**Prompt:**
Look through the material below and copy exactly the lines from the line with "Given: Open the" to the line with "The width and height of the screenshot is (1120, 389).", those two lines included.

**Material supplied:**
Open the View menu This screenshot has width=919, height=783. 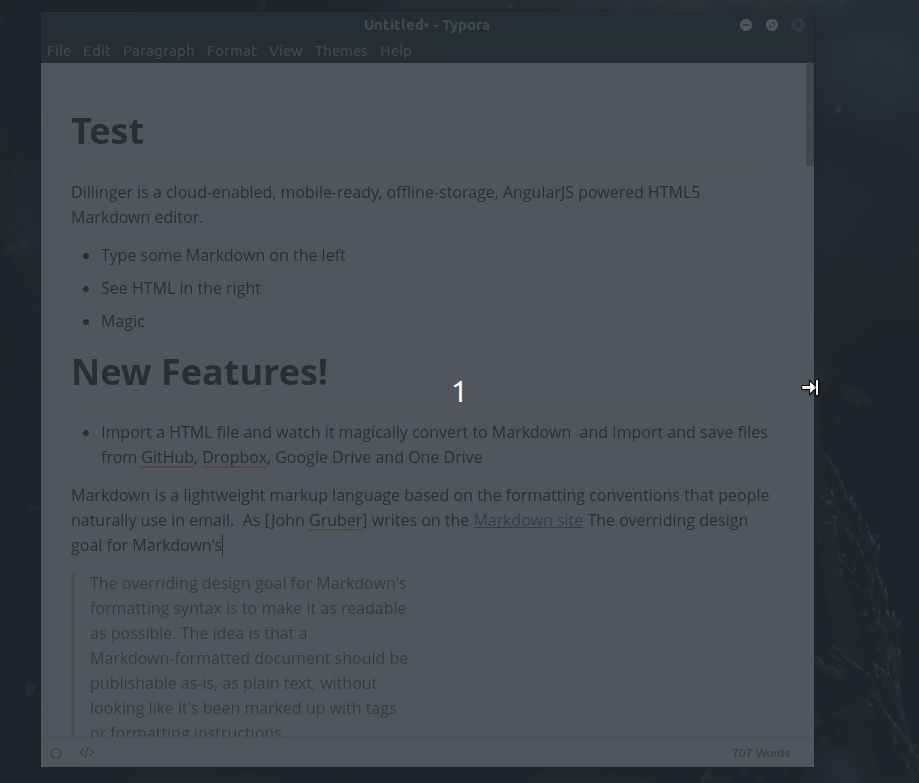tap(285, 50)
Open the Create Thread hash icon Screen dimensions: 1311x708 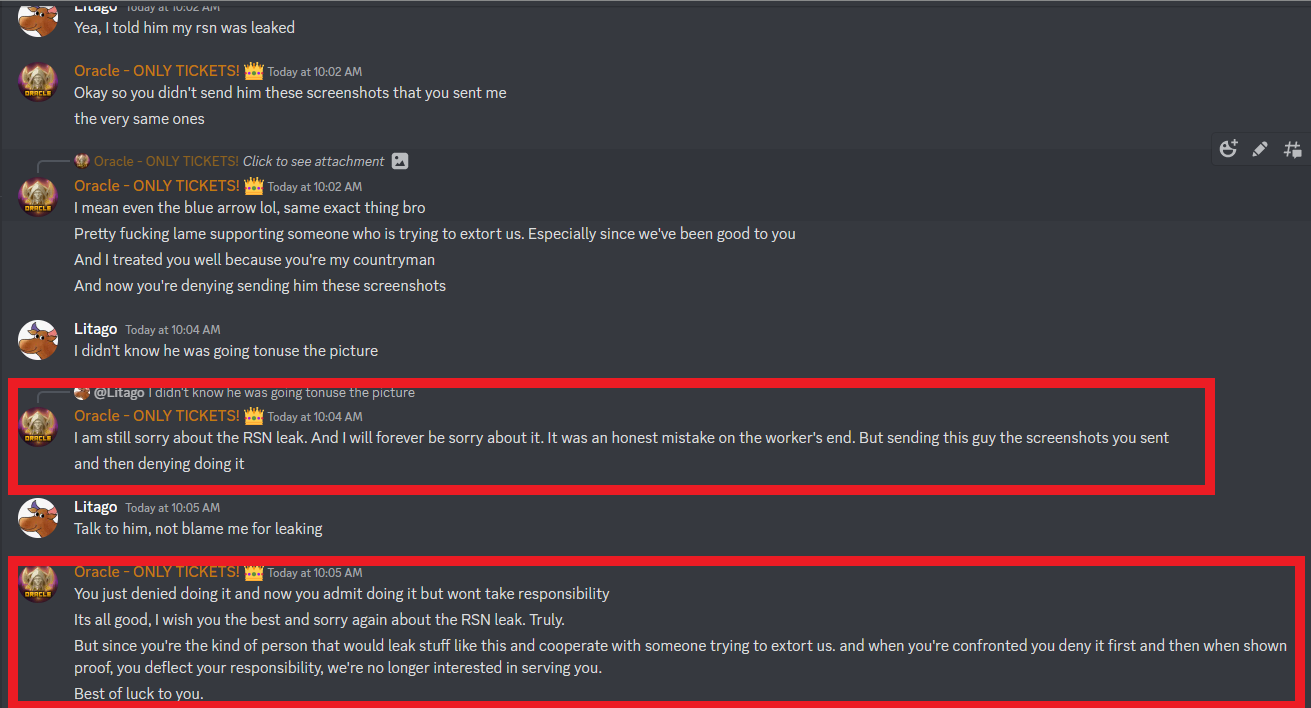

==

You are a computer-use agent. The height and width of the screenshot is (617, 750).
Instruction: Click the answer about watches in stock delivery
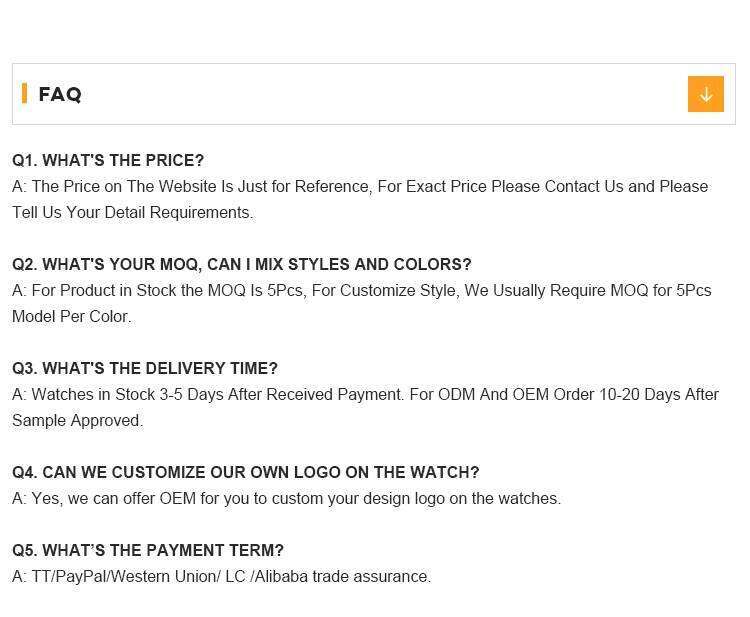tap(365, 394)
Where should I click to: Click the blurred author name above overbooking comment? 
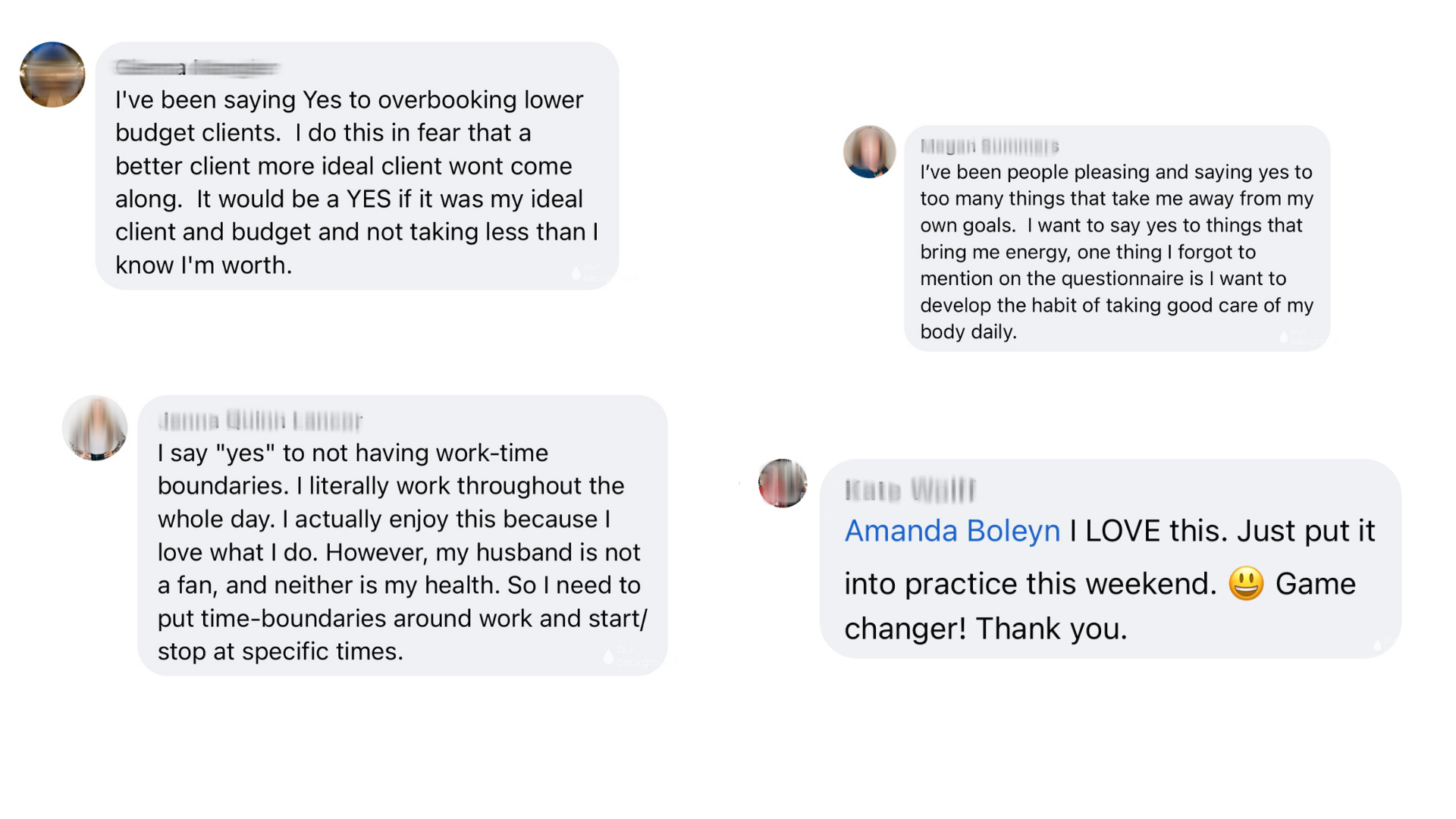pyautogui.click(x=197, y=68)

==

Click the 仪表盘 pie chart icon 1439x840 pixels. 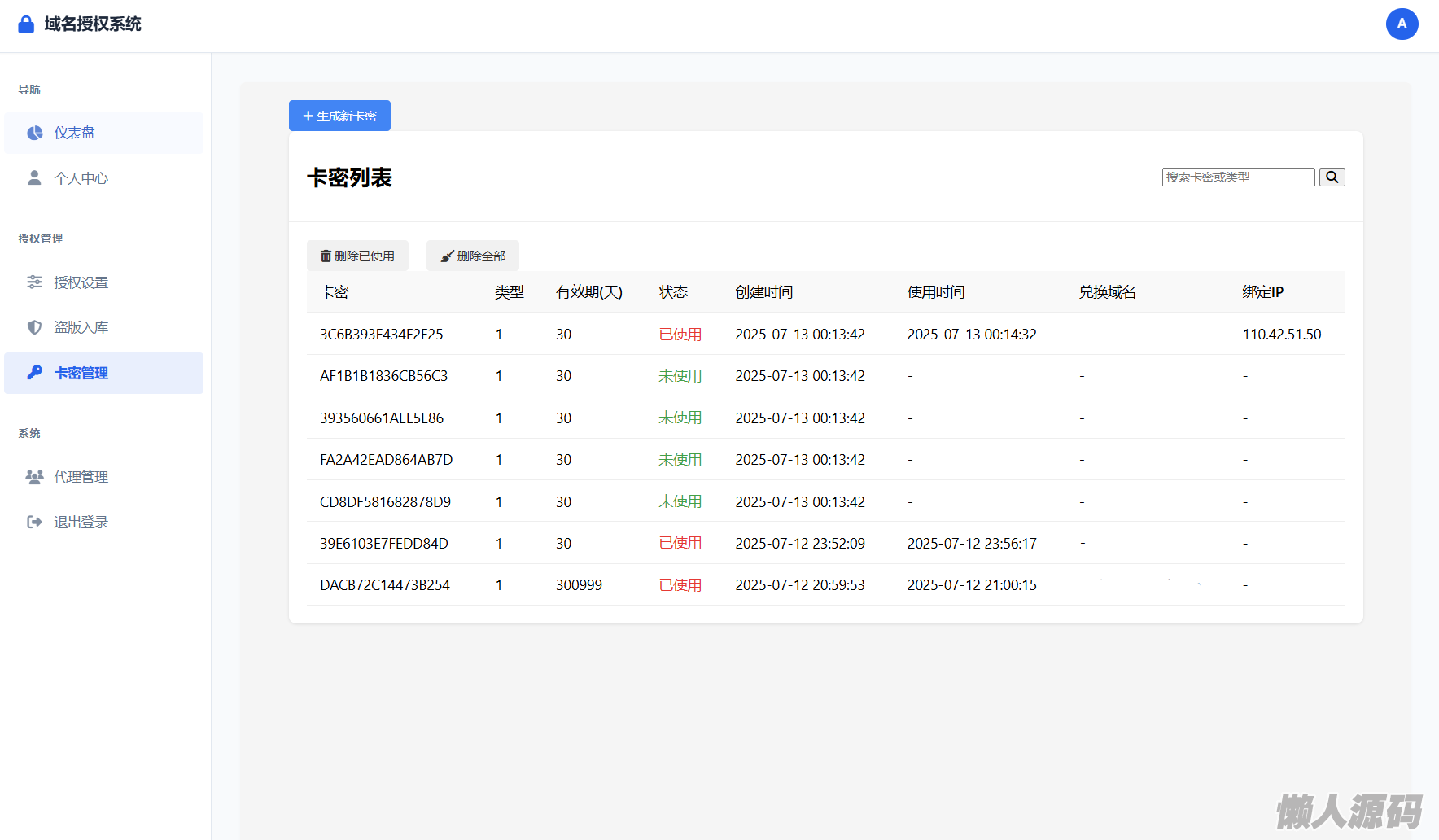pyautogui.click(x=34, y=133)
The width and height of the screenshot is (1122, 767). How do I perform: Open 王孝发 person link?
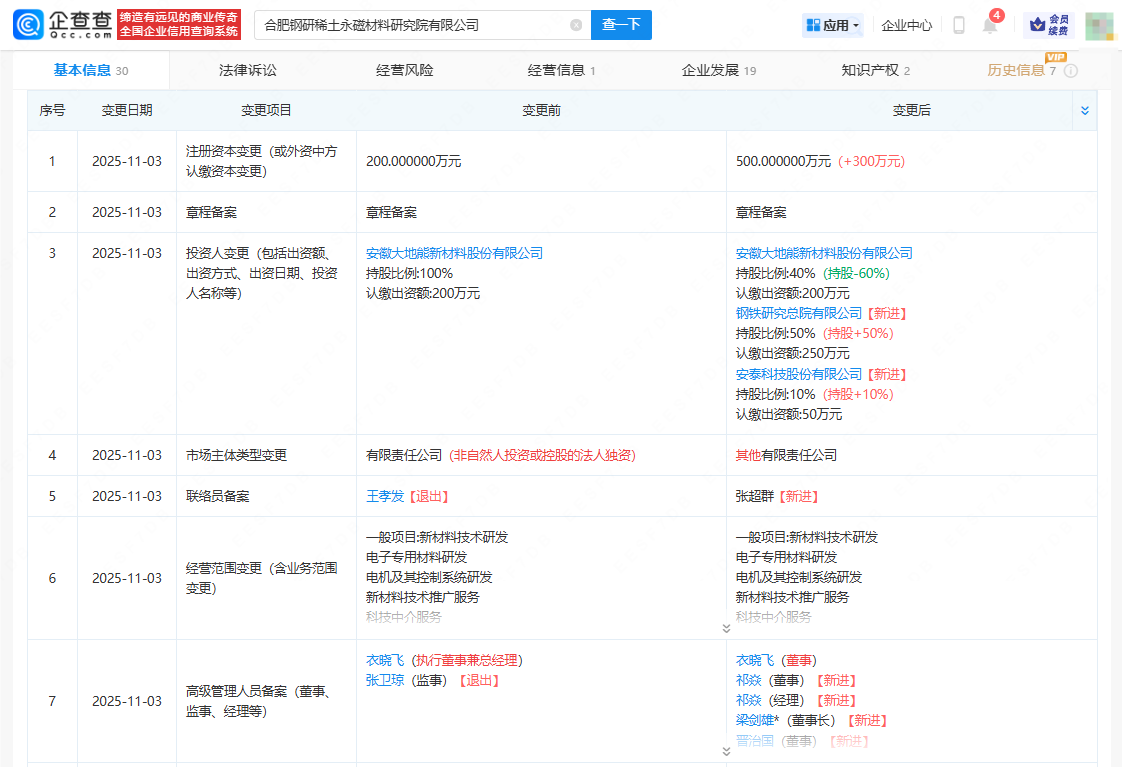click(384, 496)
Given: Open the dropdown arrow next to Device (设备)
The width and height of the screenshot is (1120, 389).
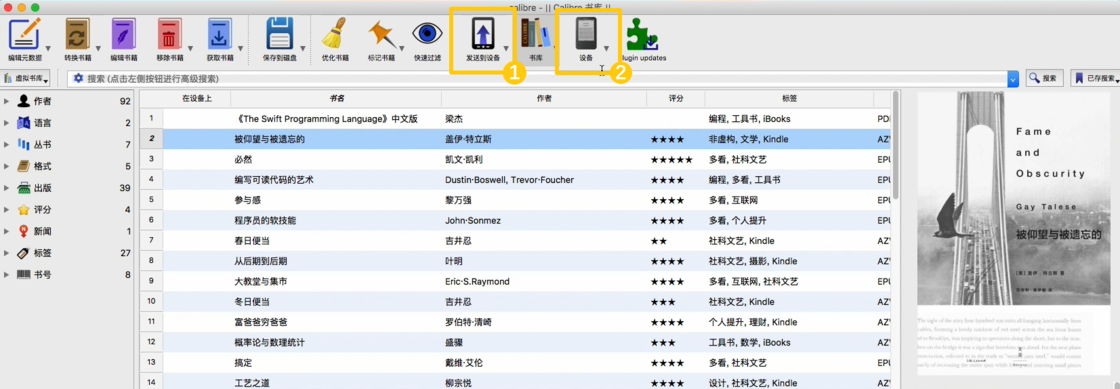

**Output of the task:**
Given: Open the dropdown arrow next to Device (设备)
The width and height of the screenshot is (1120, 389).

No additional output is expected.